EXTRACT TO READ:
The rear camera has both an LED flash and autofocus. As we've already discussed there's a dedicate camera button that you can hold down to launch the camera even from standby, which is a very handy feature.
Sony has packed the camera app full of various different modes and settings. For example, there are lots of scene presets covering stuff like sports, beach and night time settings, as well as various filter effects. With the latter, the SP is able to preview them all live on the same screen at the same time – impressive stuff.
Results from the camera are pretty good. Colours are very rich and bold and if you use the normal shooting mode focus is also sharp. However, on the superior auto mode the camera actually seems to be a little bit worse at focus. The other issue is that there's quite a bit of noise in captured images. Even on shots taken outdoors on a sunny day you can see noise in elements of the image, such as the blue of the sky.
Sony Xperia SP – Apps and MultimediaThe SP has 8GB of memory onboard, but after the built-in apps have taken their share you're left with around 5GB. As a result you'll probably want to invest in a memory card for the phone's microSD card slot, which is tucked away under the rear cover. It can take cards of up to 32GB in size, which gives you a decent amount of room for storing media files.
Sony has preloaded a few of its own apps on the phone, but they're a bit of a mixed bag. Sony Select suggests apps that you might be interested in, but has no real value when there's Google's Play store onboard anyway. You also get SocialLife, a sort of news stream made up of Facebook and Twitter updates as well as news feed from various different services. However, it's rather clunky to use and not really worth the effort.
However, the Walkman music app is rather good, as it's got an easy to use interface and also gives you plenty of controls over audio thanks to its graphic equaliser and various sound enhancement options, such as xLoud.
Sony's video player is also surprisingly useful. It supports a wide range of formats including AVI and MKV files and can automatically sort TV shows and movies into correct folders and name them with series and episode numbers via the Gracenotes database. This is not something we've seen other manufacturers try to do in their video apps.

EXERCISE TASKS:
1) Reproduce the passage of the Sony Xperia SP review from "Sony has preloaded" to "such as xLoud.".
2) Pick up the Sony Xperia SP review after its last sentence and keep writing it.
The records that follow have no connection to the review of the Sony Xperia SP.

RECORD EXTRACTS:
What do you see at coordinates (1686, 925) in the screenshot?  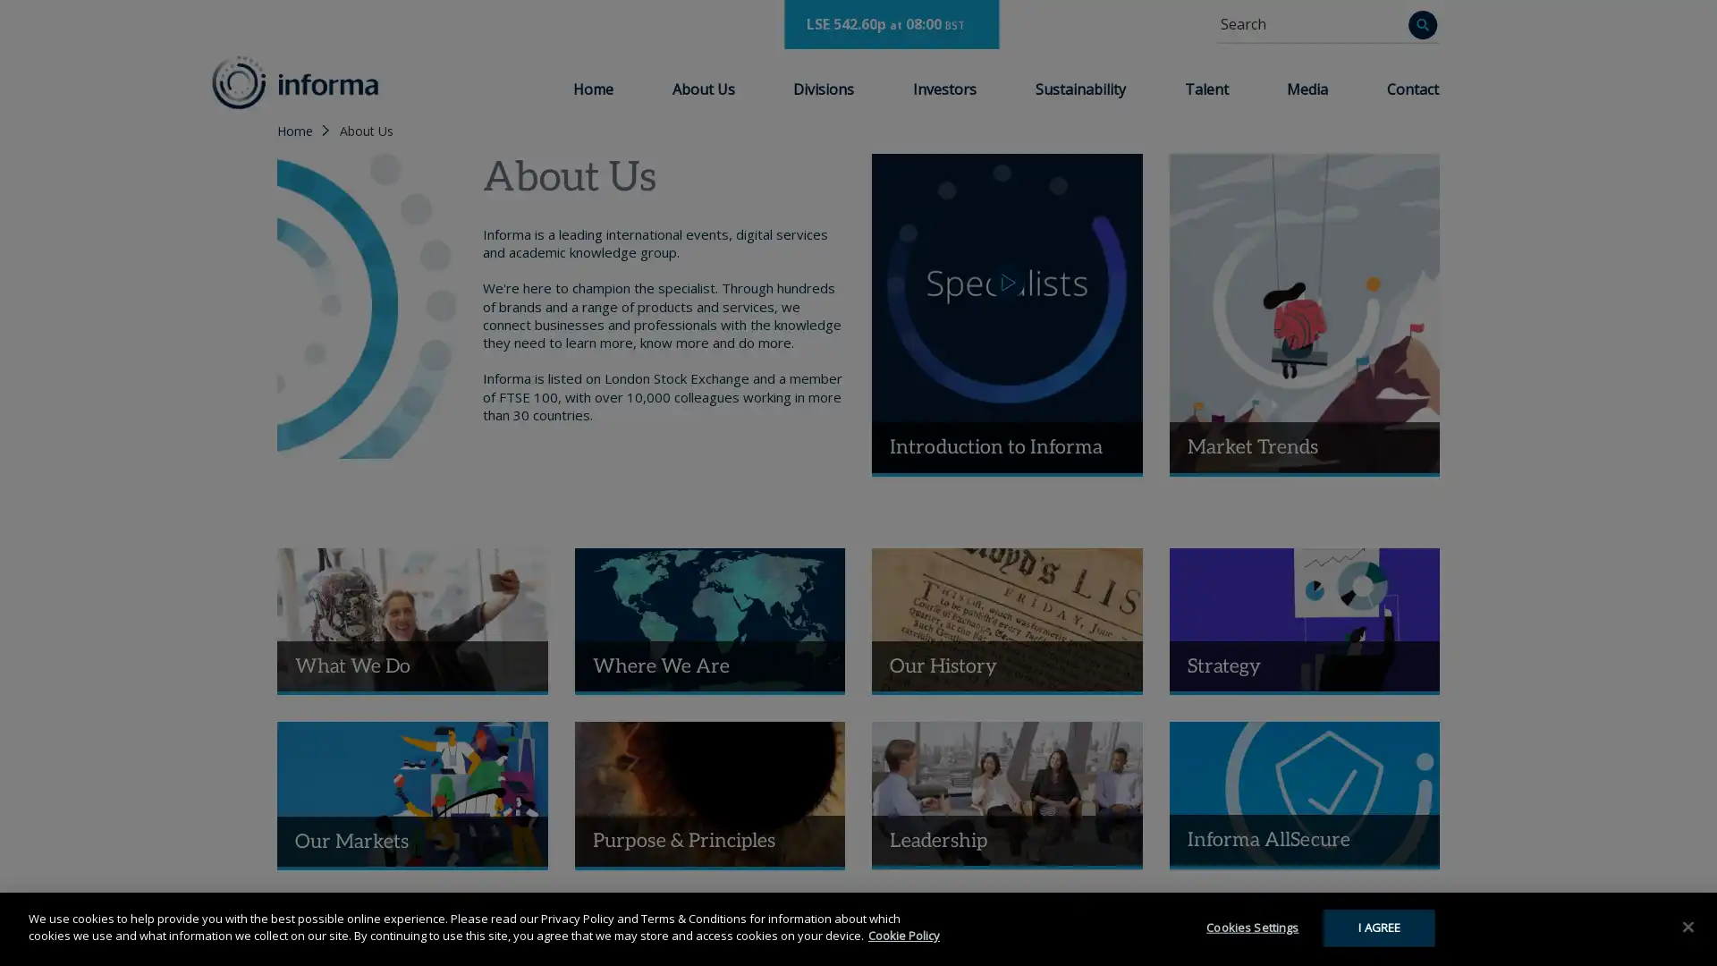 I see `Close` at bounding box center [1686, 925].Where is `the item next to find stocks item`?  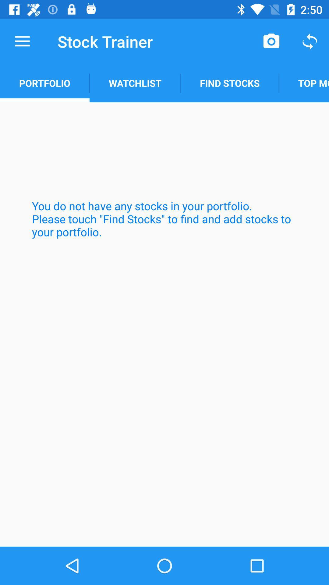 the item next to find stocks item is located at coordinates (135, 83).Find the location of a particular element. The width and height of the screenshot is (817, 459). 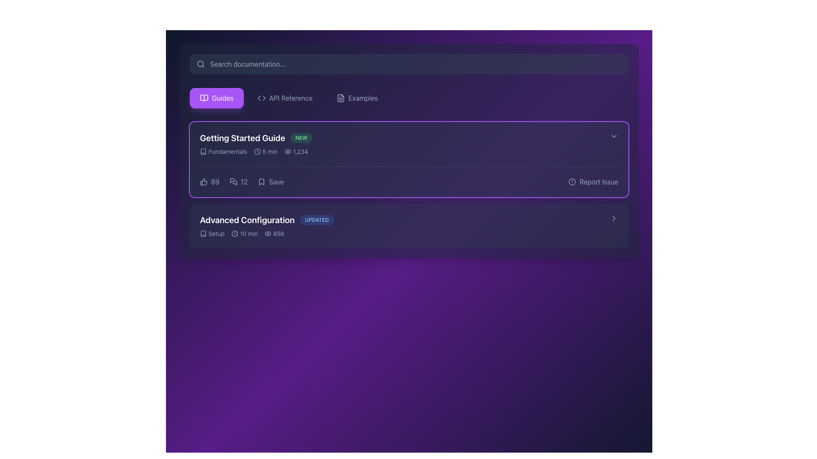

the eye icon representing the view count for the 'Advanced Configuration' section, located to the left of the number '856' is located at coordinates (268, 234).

* * *

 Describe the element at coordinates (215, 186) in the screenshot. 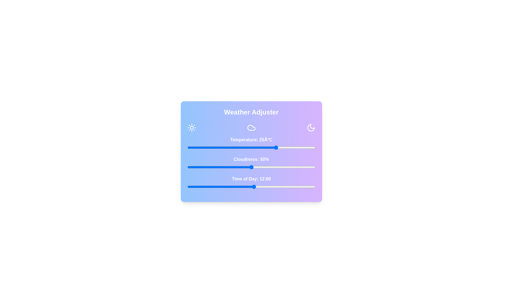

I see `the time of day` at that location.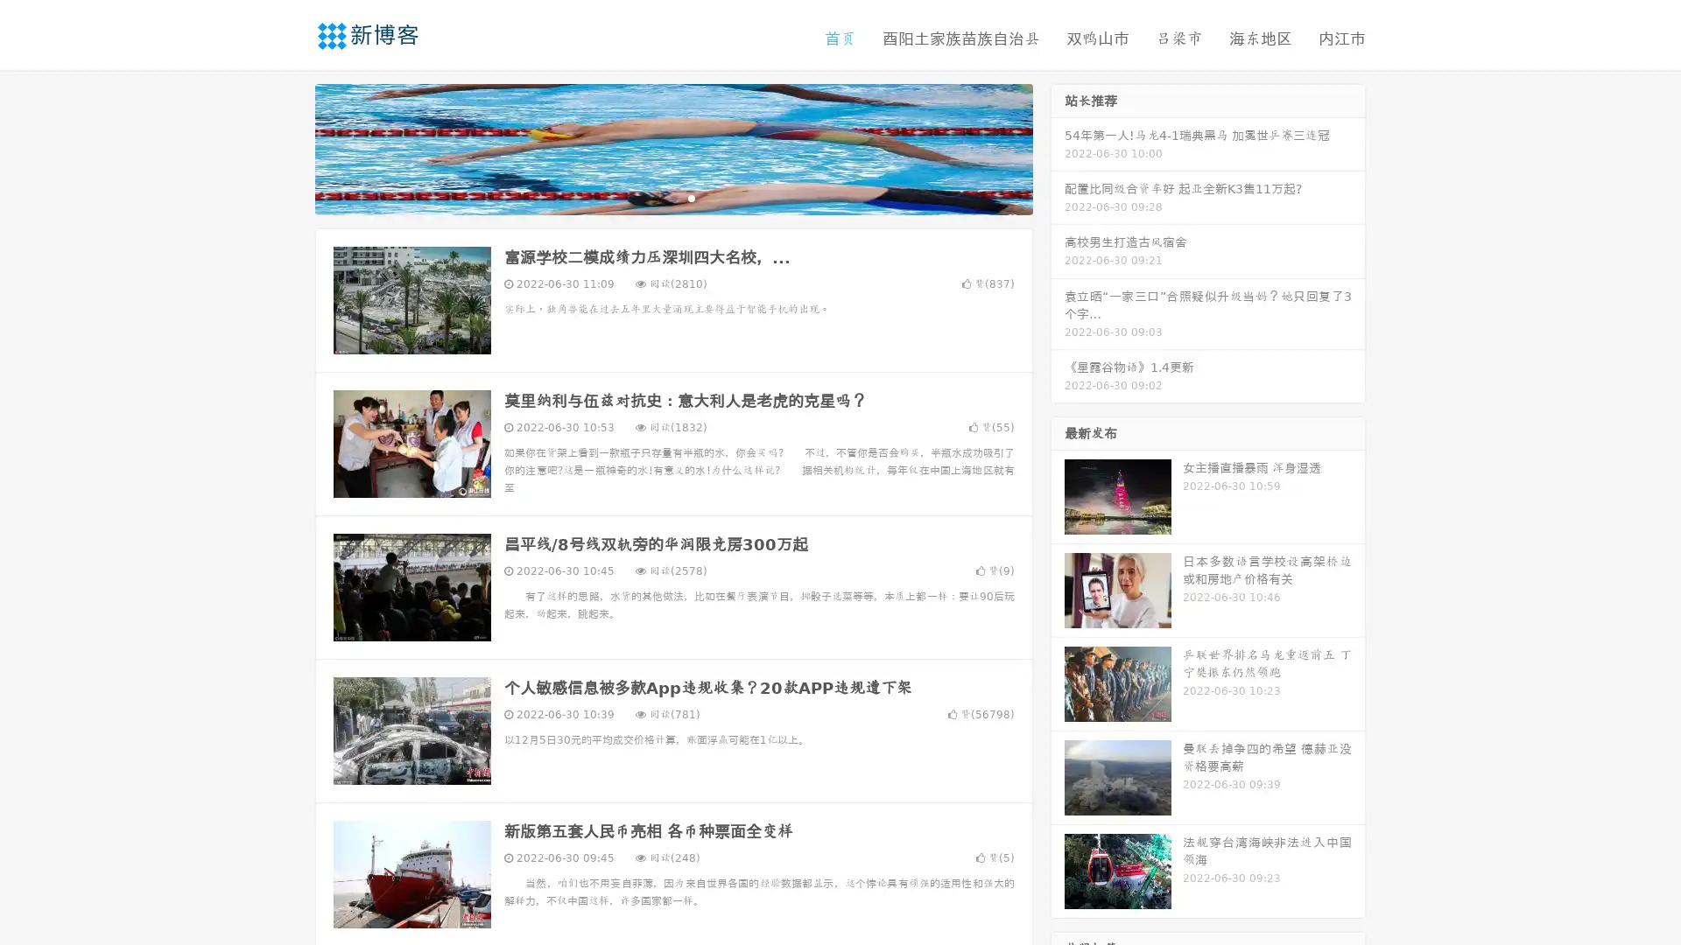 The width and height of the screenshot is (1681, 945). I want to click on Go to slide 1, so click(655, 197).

RESULTS:
1)
Sony has preloaded a few of its own apps on the phone, but they're a bit of a mixed bag. Sony Select suggests apps that you might be interested in, but has no real value when there's Google's Play store onboard anyway. You also get SocialLife, a sort of news stream made up of Facebook and Twitter updates as well as news feed from various different services. However, it's rather clunky to use and not really worth the effort.
However, the Walkman music app is rather good, as it's got an easy to use interface and also gives you plenty of controls over audio thanks to its graphic equaliser and various sound enhancement options, such as xLoud.

2)
Sony Xperia SP - Battery Life and ConnectivityWeirdly, despite the fact that the rear cover of the SP can be removed, this only gives you access to the SIM and microSD card slots. The battery is fixed and can’t be removed. To be fair, Sony has kitted it out with a relatively hefty 2370 mAh battery. Unfortunately, despite this the handset's battery life is still distinctly average.
We found we could only get a days usage and no more out of it for the usual stuff like listening to music, tracking runs with the Endomodo app, web browsing and calls. Perhaps this was because we felt we had to up the screen brightness a bit to make it more legible outdoors, but the phone rarely had much charge left at the end of a day.
You can improve things a bit by enabling the Stamina mode in the settings menu, which cheats by turning off mobile data when the screen is off. Thankfully, you can also set up a whitelist of apps that are still allowed to sync in this mode, such as Gmail and Whats App. Still, it didn't seem to hugely improve battery performance for us.
The SP leaves no stone unturned on the connectivity front. It's got Wi-Fi, Bluetooth, 3G and 4G support (although some other counties will have a presumably cheaper non-4G version) and there's NFC built-in too. The microUSB port is also MHL compatible, so if you shell out for an adaptor you can use it to feed video to your TV via HDMI. Sony has even added Miracast functionality even through it's not officially supported by Android until V4.2 – the SP runs V4.1.2 at present.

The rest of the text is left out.